Here’s a conundrum to consider. Given that received wisdom is that bloodstains were acquired before body image, and there is allegedly no body image under bloodstains (thinking of Heller and Adler’s much-cited though less-than-conclusive experiment with proteolytic enzyme) then how can there be any imprinting of a wound (one that is not merely a smudge of blood, that is) ? Any wound-imprinting would have to be ON TOP of a bloodstain. Please show a wound imprint that you think is on top of a bloodstain….
Late addition: one is not thinking here of sites where the blood has clearly flowed, or assumed to have flowed, a sizeable distance, say those complex trails and patterns on mid and upper forearms, well away from the site of supposed nail wound(s). One is thinking of situations where there is no compelling evidence for thinking blood has flowed very far from the site of a putative wound, i.e. where the blood is highly prominent, yet no corresponding wound site is apparent within a realistic distance (e.g. the blood on the back of the head/hair – but no apparent wounds from a “crown of thorns”). Do I hear the riposte that the wound would be concealed by hair? Maybe, but it is Stephen Jones who claims there are thorn wounds visible, not I/me (sorry, my English grammar advisor has just popped out) . It is hardly scientific to claim that the latter are visible if they are not, and that the reason one cannot see them is because they are hidden by hair.

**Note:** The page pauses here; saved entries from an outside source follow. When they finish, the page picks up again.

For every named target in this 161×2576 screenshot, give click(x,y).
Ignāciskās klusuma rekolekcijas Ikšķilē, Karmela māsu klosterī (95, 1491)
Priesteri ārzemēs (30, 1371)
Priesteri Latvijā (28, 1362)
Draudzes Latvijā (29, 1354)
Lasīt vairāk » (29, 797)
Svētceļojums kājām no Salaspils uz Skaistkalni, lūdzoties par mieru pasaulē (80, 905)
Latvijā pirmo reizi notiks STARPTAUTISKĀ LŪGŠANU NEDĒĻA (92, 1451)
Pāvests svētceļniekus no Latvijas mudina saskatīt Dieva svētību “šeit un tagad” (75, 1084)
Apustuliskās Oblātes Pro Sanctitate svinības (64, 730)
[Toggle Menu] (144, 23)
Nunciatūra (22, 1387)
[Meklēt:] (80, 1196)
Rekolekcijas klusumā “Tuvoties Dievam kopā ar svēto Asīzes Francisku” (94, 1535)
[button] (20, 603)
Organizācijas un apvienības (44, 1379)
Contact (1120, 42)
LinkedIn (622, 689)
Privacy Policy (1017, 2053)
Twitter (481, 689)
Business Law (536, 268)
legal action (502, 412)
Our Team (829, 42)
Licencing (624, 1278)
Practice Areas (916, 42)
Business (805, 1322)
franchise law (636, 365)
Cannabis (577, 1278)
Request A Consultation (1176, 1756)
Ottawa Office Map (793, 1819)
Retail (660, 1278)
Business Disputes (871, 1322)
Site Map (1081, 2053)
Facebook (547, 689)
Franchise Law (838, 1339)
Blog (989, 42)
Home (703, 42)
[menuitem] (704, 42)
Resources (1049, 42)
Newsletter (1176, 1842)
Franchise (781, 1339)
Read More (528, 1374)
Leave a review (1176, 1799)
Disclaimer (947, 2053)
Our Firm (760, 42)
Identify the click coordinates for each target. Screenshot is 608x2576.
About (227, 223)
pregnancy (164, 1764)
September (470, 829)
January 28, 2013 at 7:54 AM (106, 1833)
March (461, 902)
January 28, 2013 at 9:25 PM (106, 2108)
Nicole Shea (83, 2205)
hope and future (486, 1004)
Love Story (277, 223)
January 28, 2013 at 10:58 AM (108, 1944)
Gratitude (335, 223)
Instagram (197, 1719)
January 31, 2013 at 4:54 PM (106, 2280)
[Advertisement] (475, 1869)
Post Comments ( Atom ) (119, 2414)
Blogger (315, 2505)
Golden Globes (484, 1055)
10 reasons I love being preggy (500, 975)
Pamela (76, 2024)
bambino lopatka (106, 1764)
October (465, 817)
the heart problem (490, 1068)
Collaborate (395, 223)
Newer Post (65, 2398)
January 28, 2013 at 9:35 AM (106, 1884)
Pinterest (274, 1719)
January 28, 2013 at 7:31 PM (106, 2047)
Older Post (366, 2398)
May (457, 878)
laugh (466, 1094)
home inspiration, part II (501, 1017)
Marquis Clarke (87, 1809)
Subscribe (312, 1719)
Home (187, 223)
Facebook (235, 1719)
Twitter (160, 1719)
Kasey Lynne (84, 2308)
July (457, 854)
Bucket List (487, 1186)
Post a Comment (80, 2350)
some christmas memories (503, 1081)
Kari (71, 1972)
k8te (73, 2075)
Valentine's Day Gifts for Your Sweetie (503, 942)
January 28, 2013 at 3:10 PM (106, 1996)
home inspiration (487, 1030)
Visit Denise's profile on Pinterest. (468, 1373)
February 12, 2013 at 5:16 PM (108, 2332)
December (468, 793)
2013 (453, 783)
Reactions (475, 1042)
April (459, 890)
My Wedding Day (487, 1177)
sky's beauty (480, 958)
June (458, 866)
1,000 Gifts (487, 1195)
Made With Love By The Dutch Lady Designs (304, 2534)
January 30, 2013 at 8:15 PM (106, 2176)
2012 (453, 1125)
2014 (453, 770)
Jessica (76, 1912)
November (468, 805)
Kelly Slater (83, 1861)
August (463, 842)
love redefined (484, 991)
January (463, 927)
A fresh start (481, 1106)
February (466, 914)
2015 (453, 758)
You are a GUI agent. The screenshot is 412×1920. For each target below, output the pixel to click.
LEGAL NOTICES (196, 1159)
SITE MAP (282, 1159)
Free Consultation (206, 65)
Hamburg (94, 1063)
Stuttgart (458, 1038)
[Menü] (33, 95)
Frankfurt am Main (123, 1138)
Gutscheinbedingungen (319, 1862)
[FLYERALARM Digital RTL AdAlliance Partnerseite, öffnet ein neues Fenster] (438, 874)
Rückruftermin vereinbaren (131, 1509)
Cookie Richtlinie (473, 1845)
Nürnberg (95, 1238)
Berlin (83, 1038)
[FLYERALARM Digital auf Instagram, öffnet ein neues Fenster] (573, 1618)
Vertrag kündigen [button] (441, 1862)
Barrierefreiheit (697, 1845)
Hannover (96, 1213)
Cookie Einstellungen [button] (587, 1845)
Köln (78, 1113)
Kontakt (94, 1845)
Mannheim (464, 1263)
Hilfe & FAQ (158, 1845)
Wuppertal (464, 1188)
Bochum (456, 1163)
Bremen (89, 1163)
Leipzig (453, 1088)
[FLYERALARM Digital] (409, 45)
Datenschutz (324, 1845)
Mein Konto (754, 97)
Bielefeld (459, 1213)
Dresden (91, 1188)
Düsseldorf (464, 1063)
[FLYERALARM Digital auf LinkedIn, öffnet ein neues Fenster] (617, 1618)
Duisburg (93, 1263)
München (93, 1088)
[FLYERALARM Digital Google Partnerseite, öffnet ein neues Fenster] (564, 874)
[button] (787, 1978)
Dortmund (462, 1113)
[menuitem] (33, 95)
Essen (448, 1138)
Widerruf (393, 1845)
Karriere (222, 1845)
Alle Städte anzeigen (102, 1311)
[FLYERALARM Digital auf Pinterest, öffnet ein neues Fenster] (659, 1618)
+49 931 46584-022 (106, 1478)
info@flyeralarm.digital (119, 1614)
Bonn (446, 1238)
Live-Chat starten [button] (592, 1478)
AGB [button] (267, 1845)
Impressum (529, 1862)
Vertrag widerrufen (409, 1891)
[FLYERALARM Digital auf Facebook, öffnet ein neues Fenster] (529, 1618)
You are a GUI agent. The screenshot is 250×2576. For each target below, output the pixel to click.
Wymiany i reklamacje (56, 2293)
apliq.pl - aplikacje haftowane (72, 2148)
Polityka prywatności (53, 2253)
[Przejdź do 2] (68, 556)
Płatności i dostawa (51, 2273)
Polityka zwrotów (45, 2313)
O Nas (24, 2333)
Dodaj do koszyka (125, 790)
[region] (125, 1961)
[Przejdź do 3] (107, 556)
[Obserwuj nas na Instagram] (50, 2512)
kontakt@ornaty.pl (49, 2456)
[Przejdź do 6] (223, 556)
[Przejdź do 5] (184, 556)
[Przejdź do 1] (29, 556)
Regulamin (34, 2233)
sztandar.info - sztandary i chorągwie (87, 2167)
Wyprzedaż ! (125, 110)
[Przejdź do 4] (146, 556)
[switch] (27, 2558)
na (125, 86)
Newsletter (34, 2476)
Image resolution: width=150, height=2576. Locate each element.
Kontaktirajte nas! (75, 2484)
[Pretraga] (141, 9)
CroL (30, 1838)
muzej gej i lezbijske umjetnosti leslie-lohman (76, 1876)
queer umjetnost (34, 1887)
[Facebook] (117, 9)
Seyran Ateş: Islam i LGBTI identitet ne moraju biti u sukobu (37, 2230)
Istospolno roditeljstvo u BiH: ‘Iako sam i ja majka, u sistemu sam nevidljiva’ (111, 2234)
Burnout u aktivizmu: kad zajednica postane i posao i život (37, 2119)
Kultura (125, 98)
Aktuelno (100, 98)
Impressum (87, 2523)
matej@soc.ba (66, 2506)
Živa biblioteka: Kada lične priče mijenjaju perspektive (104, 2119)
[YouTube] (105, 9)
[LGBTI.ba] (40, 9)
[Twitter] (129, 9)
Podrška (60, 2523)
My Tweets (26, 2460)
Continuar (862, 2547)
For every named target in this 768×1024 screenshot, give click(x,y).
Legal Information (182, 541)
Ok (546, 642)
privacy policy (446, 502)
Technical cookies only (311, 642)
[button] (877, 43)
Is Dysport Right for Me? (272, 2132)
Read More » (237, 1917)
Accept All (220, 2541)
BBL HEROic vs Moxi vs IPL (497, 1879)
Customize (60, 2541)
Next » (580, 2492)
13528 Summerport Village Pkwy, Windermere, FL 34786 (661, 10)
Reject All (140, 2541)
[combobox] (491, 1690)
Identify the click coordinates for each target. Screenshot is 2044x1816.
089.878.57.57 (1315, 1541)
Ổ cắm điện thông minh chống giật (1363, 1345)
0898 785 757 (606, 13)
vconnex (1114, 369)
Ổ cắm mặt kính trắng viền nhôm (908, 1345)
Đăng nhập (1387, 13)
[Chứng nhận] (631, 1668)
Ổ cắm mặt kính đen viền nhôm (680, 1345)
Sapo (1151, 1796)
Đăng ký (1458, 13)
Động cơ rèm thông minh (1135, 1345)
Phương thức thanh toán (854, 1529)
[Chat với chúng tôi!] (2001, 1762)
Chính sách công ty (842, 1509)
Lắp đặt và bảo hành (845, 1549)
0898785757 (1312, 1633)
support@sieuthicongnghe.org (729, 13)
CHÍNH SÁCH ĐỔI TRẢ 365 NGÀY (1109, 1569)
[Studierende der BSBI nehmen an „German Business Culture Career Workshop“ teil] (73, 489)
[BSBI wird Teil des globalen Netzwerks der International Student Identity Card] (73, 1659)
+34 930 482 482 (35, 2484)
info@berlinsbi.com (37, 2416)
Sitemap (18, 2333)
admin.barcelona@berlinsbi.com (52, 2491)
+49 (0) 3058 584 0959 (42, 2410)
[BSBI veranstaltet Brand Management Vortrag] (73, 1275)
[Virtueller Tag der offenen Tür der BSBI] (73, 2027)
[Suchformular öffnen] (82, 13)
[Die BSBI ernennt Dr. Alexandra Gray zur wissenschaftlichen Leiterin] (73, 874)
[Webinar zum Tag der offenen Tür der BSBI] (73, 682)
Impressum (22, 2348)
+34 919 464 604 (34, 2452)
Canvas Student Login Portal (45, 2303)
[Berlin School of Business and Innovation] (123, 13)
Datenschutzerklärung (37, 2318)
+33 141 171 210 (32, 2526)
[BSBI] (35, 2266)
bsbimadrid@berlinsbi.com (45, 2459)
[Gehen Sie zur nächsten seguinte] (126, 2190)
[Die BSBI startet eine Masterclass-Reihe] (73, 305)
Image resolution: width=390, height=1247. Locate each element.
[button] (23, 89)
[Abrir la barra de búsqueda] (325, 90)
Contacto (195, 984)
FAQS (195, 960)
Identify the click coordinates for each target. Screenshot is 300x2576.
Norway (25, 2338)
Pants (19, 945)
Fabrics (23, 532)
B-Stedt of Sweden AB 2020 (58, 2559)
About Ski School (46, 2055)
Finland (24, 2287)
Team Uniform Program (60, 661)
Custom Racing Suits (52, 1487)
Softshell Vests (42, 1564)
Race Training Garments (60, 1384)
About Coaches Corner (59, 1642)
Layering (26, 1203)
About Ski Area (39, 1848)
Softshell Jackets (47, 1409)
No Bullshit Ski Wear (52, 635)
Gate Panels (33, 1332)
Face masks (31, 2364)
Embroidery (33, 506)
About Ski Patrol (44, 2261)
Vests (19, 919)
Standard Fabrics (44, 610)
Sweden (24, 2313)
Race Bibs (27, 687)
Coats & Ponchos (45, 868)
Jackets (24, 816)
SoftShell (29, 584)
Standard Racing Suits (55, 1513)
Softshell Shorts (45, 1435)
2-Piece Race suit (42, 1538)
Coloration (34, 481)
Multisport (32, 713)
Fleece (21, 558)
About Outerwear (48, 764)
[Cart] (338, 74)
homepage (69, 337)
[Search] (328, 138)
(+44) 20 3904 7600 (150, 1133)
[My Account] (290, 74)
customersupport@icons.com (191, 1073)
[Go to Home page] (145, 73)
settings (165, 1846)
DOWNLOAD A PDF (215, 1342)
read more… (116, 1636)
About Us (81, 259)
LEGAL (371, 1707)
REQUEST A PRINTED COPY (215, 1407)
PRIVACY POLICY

To be scientific, one has to dump the term “wound” and replace it with “putative wound”. But the Shroud image without its bloodstains (faked?) , with no visible wounds, just “putative wounds” is simply an image of a naked man with crossed hands protecting modesty. Where’s the evidence, lacking blood (fake?) or wounds (not there) that the man in the Shroud had ever been crucified, far less in a highly distinctive fashion? Who’s to say the Man in the Shroud was not a purpose-made image, created for a reason one can only guess at, of someone who may have been tortured or otherwise abused, but had never been subject to such heavily (overdone?) scourging, to crown of thorns, or nails or spear wound? The Shroud of the Unknown Martyr?
CLICK IMAGE TO ENLARGE
Please show one of more examples of “wounds” on the Shroud that are definitely NOT accountable for as “mere” bloodstains. (I personally have spent many hours with Shroud Scope, and have failed to find a single feature of the faint and fuzzy body image that looks unequivocally like a wound, or laceration, or scourge mark – and indeed have repudiated Fanti’s claim to see a spear wound above the location of the bloodstain it is alleged to have produced). Professor Fanti himself acknowledges that so-called “scourge marks”, dumb-bell-shaped ones included, are in fact a subset of “bloodstains”.
Oh, and if there were no genuine wounds on the Shroud, as distinct from bloodstains, then who is to say that a medieval forger did not simply paint on some blood (or blood-substitute) in strategic places, chosen to “corroborate” the Biblical account, so as to convey an impression of wounds?